According to government document published by Xinhua News Agency on August 2, foreign investors can only build and operate cinemas and performing arts agencies conditionally, and are banned from setting up or running news organizations in China, and no new licenses will be issued for foreign TV channels.

 

The document was jointly worked out by five ministries including the Ministry of Culture and State Administration of Radio, Film and Television, in a bid to safeguard the county's culture industry and ensure the industry's healthy development.

 

The document prohibits foreign investors from establishing or running news organizations, broadcasting stations, TV stations and film manufacturing companies, performing troupes, and film import, export and distribution businesses.

 

The new ruling also forbids foreign investors from undertaking businesses such as book and magazine publishing, wholesale and imports. Neither can foreign investors enter the publication field under the guise of book distribution, printing, advertising and cultural facility reconstruction.

 

Meanwhile the government lowered the admission standards in certain areas.
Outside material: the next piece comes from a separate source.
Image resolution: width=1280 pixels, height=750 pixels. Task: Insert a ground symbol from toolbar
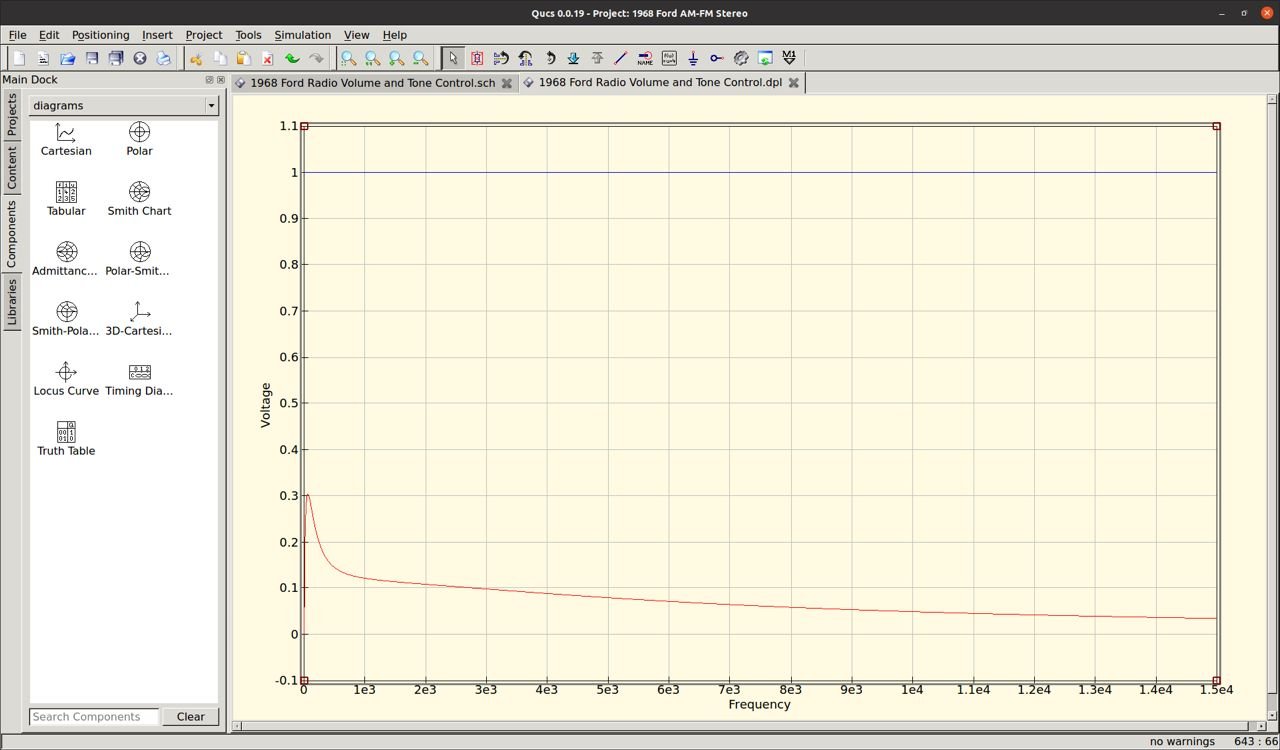693,59
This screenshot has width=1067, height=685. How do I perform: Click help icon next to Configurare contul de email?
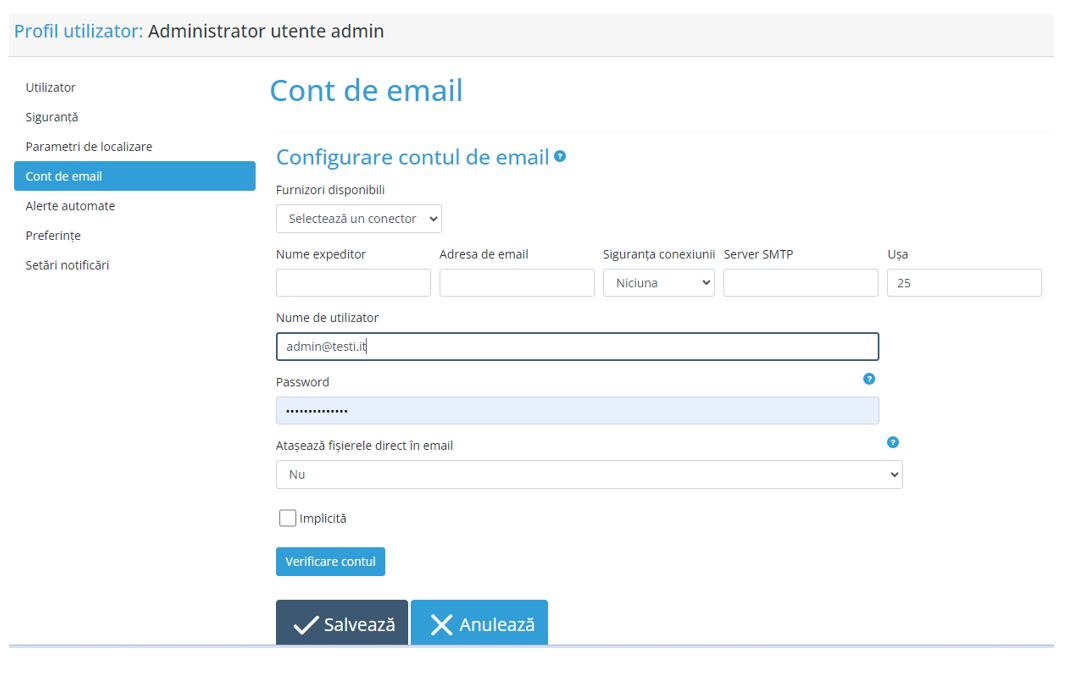click(560, 157)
Foreigners can build Chinese-foreign cooperative enterprises and Chinese-foreign joint ventures of packaged material printing, book and magazine distribution and artwork sales.

 

But it stipulates that the Chinese partner's investment share should not be lower than 51 percent and the Chinese party should take the leading role in the running of the business. Only by doing so can foreign partners build and run theaters, cinemas, and brokerage companies.

 

The document also states that no new licenses will be issued for foreign TV channels.

 

China "will not allow another foreign satellite TV station to have landing rights in the country," Xinhua said, citing the rules from domestic regulators.

 

Regulators said the new rules were designed to strengthen any oversight by the industry while the government "finds ways to regulate (existing foreign media in the market) to prevent harmful programs from being broadcast."

 

Foreign players with mass broadcasting rights now in China include Rupert Murdoch's News Corp., Viacom's MTV and News Corp.-- backed Phoenix Satellite Television Co. Ltd., all of which broadcast in Guangdong.

 

Tom Group Ltd., controlled by Hong Kong's richest businessman, Li Ka-shing, also owns a station with mass broadcast rights in Guangdong with Time Warner Inc.

 

Overseas players with limited broadcasting rights in the market include Time Warner's CNN and the BBC news channels, and various channels owned by News Corp.'s Star TV subsidiary.

 

The ban on new stations in the market is expected to have the most immediate impact on Disney, which applied for a limited broadcasting license in 2003 and is one of the few major media companies in the market without a channel, observers said.

 

Viacom's Nickelodeon children's channel also applied for a limited broadcasting license in 2003. Their application could also be affected.

 

Disney and Viacom had no immediate comment.

 

China's television and film regulator announced in April that all media companies would be limited to a single programming joint venture, in a move that appeared directed at Viacom, which had announced several partnerships.

 

Last month, the regulator followed with more regulations banning city and provincial broadcasters from cooperating with foreign media companies.